British Open Breakthroughs
July 11, 2012
Sandy Herd's Haskell Ball, 1902
During a practice round prior to the 1902 British Open at Hoylake, Sandy Herd played with amateur John Ball. Herd noticed Ball was not only using Haskell rubber-center balls instead of a guttie, but was consistently out-driving him. Herd reluctantly went into the pro shop at the end of the round, bought some of the newfangled balls and went on to win that year's Open by one stroke over Harry Vardon and James Braid.
Harry Vardon's Vardon Flyer ball, 1903
There has been no more dominant player in the British Open than Harry Vardon, who won the event six times (1896, 1898, 1899, 1903, 1911 and 1914). After his third Open win, Spalding approached Vardon with the idea of making a gutta-percha ball that would bear Vardon's name. Out of that came the Vardon Flyer, a ball Vardon used during his 1903 British Open victory. Although the ball never took hold with the public, The USGA Museum displays an original Vardon Flyer golf ball and the ball's packaging.
Gene Sarazen's Wilson sand wedge, 1932
Gene Sarazen's invention of the modern sand wedge is a well-worn tale that bears repeating. While being taught by Howard Hughes how to fly a plane, Sarazen took note of how a plane's tail adjusted downward during takeoff, spawning an idea. Sarazen reached out to his equipment company, Wilson, and had them send him half-a-dozen niblicks (the equivalent of a 9-iron). Using solder, Sarazen experimented with different amounts of mass on the sole of the clubs until he found one he felt would easily extricate the ball from sand. Sarazen took the club to the 1932 British Open, taking care to keep the club under wraps for fear it would be deemed illegal before play began. Sarazen used the club during his win at Prince's.
Greg Norman's Spalding Tour Edition ball, 1986
Greg Norman won his first major in 1986, but while the world marveled at his record-setting opening round 63 and his eventual five-shot victory that surely heralded the much-anticipated arrival of the next Nicklaus, it was the ball he used that might have signaled the greatest sea change in the game. Norman's Spalding Tour Edition was a two-piece, non-wound ball, the first such construction to win a major championship in the modern era.
John Daly's UST shafts, 1995
Although shaftmaker United Sports Technologies (UST) had been around for a few years come the 1995 British Open, it was John Daly's win at St. Andrews that brought significant attention to the fledgling brand. "Long John" used the company's Tour Weight graphite shaft not only in his Wilson Invex driver, but in his irons as well.
Mark O'Meara's Top-Flite Strata ball, 1998
Four years before Tiger Woods started dismantling tournament records with the multilayer Nike Tour Accuracy, Mark O'Meara was using the solid-core, multilayer Top-Flite Strata. Although not many players paid much attention to that, once O'Meara won the 1998 Masters and then later that year, the British Open at Royal Birkdale, the acceptance of such a ball by the top players in the world grew. By 2002, thanks largely to the success of the Titleist Pro V1, wound golf balls had all but disappeared from the PGA Tour.

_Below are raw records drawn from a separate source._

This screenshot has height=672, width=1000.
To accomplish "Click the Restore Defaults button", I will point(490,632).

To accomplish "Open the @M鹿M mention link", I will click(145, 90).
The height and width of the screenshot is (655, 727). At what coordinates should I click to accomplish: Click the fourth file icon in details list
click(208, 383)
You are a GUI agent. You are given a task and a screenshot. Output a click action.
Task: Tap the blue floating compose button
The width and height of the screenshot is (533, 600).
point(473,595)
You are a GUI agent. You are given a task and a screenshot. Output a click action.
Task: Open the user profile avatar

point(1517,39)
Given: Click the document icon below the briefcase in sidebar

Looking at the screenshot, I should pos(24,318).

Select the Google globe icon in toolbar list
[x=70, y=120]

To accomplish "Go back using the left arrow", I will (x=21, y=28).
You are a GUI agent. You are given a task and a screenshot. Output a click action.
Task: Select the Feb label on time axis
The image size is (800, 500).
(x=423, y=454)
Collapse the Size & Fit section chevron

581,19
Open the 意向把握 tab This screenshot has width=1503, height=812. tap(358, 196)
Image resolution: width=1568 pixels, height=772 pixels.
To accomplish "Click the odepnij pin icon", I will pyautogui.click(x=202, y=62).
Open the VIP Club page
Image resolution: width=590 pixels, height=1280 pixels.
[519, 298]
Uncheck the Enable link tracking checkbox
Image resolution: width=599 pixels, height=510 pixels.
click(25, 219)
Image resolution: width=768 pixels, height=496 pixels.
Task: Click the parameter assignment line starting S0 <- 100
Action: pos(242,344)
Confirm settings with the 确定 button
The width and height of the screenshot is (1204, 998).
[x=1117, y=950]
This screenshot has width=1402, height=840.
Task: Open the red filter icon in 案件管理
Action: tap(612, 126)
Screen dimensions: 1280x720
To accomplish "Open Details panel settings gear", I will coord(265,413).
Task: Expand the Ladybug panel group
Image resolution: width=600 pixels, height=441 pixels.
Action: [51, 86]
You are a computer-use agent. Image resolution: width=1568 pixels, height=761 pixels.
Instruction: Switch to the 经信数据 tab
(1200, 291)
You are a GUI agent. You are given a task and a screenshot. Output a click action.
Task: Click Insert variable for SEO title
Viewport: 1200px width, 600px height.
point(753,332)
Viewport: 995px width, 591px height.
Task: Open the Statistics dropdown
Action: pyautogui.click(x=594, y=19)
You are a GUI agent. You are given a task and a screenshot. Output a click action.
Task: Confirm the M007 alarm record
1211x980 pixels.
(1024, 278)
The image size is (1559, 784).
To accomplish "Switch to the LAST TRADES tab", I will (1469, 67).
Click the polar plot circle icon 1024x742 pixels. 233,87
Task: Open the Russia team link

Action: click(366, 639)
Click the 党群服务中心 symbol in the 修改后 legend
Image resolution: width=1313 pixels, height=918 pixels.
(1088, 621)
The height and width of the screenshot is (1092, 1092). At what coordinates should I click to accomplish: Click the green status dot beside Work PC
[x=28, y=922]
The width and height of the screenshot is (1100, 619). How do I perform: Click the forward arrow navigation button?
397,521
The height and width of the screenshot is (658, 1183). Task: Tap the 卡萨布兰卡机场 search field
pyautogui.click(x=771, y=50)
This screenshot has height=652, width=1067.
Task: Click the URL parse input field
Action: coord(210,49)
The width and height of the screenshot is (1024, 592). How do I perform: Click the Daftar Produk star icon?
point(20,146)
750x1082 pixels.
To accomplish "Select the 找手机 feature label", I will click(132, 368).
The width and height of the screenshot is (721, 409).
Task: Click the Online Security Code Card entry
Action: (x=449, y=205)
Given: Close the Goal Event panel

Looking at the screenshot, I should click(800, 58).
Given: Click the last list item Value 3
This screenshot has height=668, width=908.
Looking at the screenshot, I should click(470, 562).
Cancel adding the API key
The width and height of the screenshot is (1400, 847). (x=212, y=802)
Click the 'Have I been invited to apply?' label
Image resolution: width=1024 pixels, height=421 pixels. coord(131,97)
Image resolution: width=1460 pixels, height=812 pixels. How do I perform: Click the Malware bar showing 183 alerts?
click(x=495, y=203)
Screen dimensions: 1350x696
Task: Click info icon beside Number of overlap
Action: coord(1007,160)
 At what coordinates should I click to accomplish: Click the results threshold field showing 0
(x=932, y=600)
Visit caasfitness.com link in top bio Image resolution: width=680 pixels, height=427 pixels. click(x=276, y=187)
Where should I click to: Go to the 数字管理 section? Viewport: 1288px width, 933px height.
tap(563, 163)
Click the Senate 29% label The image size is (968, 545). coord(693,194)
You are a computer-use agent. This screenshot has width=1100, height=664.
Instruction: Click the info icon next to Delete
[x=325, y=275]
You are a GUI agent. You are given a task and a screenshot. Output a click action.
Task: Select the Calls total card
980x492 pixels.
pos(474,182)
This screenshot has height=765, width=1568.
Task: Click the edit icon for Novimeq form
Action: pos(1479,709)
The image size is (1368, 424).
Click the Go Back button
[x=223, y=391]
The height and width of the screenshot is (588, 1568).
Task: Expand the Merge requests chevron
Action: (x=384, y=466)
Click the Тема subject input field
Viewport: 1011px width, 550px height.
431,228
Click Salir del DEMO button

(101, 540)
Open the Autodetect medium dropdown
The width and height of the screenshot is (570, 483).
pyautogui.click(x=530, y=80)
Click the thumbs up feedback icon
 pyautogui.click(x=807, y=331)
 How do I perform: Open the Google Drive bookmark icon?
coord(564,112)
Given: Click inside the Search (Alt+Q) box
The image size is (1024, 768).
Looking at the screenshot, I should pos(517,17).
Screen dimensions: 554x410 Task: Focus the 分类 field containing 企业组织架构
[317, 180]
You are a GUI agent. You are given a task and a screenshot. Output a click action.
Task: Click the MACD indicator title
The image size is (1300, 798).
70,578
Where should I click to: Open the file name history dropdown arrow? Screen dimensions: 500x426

Jean Van de Velde's Never Compromise putter, 1999
Jean Van de Velde made enough putts with a Never Compromise putter during the 1999 British Open at Carnoustie that he held a three-shot lead coming to the 72nd hole. We all know how that played out, but although he lost the playoff to Paul Lawrie, the cameras zoomed in often enough on the Never Compromise name on the back of Van de Velde's flat stick to bring the company the kind of notoriety it needed. A year after his epic collapse, Never Compromise brought Van de Velde back to Carnoustie to play the 18th armed only with is putter. He made 6, a score that would have won the Open a year earlier. The video still lives on YouTube.
David Duval's Nike Equipment, 2001
Tiger Woods gets most of the credit for putting Nike's swoosh in the minds of golf equipment buyers, but he wasn't the first player to win a major title actually using a set of Nike irons. That honor belongs to David Duval, whose prototype set of forged Nike irons were in the bag for his win at the 2001 Open Championship at Royal Lytham. The victory, which featured a third-round 65 in which Duval didn't have a birdie putt longer than 12 feet, was a coming-out party for an iron design that through Duval's input would become the Forged Pro Combo, which was introduced the next year.
Todd Hamilton's Sonartec hybrid, 2004
No one may have better first-hand knowledge of the versatility of hybrid clubs than Todd Hamilton, who got up-and-down an astonishing 13 of 14 times with his Sonartec MD Transition club (a 17-degree model bent to 14 degrees) during his playoff win at 2004 British Open at Royal Troon. So amazing was Hamilton's prowess with the club (he used it to tee off on several holes as well as for some approach shots as well as chipping) that five days after the Open, Sonartec received a call from the R&A to see if the club conformed to the Rules of Golf. Luckily for Hamilton, it did. And just as fortuitous for everyday golfers was the exposure it brought to hybrids, a club that is now a must-have for the majority of players.